Task objective: Starting at the line that holds "Open the @leylabest mention link", copy every line exactly through the end of the data, and no others.

-- Input records follows --

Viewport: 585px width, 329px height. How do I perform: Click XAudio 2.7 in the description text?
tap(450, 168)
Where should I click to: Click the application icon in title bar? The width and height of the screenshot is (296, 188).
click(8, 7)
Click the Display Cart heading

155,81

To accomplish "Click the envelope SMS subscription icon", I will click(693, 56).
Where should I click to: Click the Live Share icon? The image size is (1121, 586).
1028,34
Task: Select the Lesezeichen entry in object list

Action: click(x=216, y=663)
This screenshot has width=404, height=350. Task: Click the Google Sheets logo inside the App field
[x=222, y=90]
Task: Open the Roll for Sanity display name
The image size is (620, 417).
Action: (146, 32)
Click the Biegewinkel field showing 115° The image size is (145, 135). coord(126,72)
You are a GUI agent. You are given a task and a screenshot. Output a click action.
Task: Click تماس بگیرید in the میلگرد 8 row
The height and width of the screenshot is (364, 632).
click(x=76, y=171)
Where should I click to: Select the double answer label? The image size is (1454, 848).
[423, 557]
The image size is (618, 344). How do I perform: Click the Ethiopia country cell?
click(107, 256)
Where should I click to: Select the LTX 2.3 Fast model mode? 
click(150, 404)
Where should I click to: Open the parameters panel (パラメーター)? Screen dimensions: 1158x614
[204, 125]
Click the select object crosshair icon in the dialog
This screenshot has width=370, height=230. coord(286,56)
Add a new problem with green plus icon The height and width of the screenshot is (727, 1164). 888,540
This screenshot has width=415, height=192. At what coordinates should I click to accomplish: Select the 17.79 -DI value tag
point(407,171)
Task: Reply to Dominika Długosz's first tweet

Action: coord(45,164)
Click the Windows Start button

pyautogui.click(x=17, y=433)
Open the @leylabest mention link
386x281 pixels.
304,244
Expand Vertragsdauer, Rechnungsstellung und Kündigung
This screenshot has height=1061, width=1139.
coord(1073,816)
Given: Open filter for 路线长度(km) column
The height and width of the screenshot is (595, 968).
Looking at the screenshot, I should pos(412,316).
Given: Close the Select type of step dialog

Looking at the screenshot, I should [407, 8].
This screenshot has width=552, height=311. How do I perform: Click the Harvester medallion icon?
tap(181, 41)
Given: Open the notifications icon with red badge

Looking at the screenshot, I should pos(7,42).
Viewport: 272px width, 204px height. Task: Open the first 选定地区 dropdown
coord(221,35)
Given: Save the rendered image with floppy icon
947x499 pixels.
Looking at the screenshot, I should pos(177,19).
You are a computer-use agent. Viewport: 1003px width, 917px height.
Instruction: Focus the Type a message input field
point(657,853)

-- Input records concluded --

Result:
Open the @leylabest mention link
386x281 pixels.
304,244
Expand Vertragsdauer, Rechnungsstellung und Kündigung
This screenshot has height=1061, width=1139.
coord(1073,816)
Given: Open filter for 路线长度(km) column
The height and width of the screenshot is (595, 968).
Looking at the screenshot, I should pos(412,316).
Given: Close the Select type of step dialog

Looking at the screenshot, I should [407, 8].
This screenshot has width=552, height=311. How do I perform: Click the Harvester medallion icon?
tap(181, 41)
Given: Open the notifications icon with red badge

Looking at the screenshot, I should pos(7,42).
Viewport: 272px width, 204px height. Task: Open the first 选定地区 dropdown
coord(221,35)
Given: Save the rendered image with floppy icon
947x499 pixels.
Looking at the screenshot, I should pos(177,19).
You are a computer-use agent. Viewport: 1003px width, 917px height.
Instruction: Focus the Type a message input field
point(657,853)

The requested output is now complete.